» **Task item**
Give every entry below again, exactly as written, and skip the images.

══════

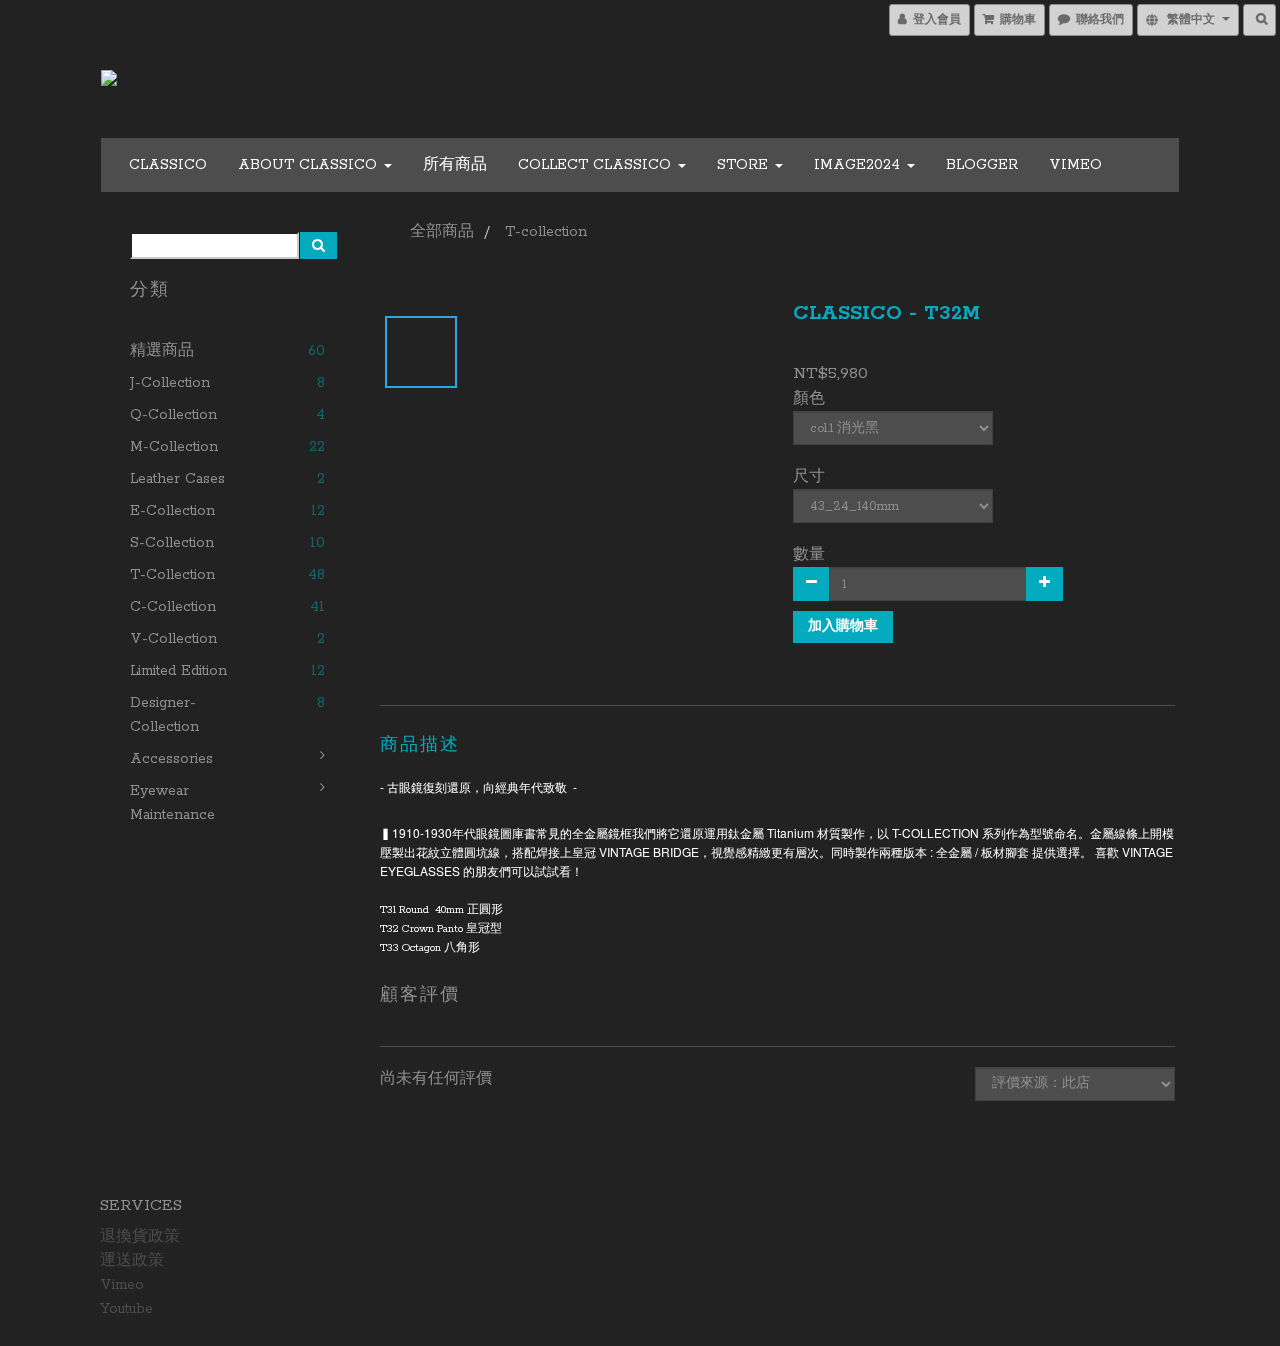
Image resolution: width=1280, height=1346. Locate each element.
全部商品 (442, 232)
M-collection (174, 447)
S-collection (172, 543)
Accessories (171, 759)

══════

» **Response to this task**
Image resolution: width=1280, height=1346. Locate each element.
全部商品 (442, 232)
M-collection (174, 447)
S-collection (172, 543)
Accessories (171, 759)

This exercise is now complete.